Problem details:
In how many lines of the records does the string "label" appear? State only the number.

=== Material shown ===

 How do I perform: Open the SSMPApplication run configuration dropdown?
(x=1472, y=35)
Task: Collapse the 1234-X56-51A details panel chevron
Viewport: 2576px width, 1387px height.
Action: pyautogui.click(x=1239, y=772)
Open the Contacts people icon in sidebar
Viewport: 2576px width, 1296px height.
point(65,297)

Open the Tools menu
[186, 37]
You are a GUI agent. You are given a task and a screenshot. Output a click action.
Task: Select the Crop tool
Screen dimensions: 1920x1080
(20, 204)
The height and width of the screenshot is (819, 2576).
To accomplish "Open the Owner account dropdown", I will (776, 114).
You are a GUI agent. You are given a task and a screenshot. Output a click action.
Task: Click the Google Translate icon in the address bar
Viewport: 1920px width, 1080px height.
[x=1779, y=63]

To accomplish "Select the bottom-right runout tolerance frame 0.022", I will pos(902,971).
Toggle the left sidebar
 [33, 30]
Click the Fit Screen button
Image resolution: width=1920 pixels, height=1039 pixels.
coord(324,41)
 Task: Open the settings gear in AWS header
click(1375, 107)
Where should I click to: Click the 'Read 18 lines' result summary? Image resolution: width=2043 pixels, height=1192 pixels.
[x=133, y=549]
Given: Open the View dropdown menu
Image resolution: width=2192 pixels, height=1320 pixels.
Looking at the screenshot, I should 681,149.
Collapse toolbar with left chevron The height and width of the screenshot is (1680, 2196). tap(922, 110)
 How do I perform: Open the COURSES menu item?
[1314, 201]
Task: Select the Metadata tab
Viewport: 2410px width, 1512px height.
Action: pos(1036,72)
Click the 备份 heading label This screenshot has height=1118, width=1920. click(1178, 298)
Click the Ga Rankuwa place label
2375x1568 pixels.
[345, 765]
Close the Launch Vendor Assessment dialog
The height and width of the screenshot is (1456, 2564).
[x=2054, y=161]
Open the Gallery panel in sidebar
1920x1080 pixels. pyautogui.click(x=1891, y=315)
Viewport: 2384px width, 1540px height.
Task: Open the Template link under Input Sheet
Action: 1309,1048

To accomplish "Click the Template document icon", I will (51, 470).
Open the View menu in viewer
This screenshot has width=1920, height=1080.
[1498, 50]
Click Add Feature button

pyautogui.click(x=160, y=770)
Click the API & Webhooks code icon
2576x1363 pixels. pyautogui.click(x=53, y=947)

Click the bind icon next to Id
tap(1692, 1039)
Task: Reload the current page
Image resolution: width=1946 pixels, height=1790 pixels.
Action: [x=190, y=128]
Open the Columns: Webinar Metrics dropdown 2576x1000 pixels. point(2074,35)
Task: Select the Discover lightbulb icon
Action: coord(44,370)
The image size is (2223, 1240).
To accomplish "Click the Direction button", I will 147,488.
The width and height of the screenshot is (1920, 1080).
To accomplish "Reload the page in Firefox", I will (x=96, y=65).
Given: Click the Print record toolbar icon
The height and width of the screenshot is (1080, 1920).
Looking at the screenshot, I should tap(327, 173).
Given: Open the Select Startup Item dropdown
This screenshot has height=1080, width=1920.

===

Result:
2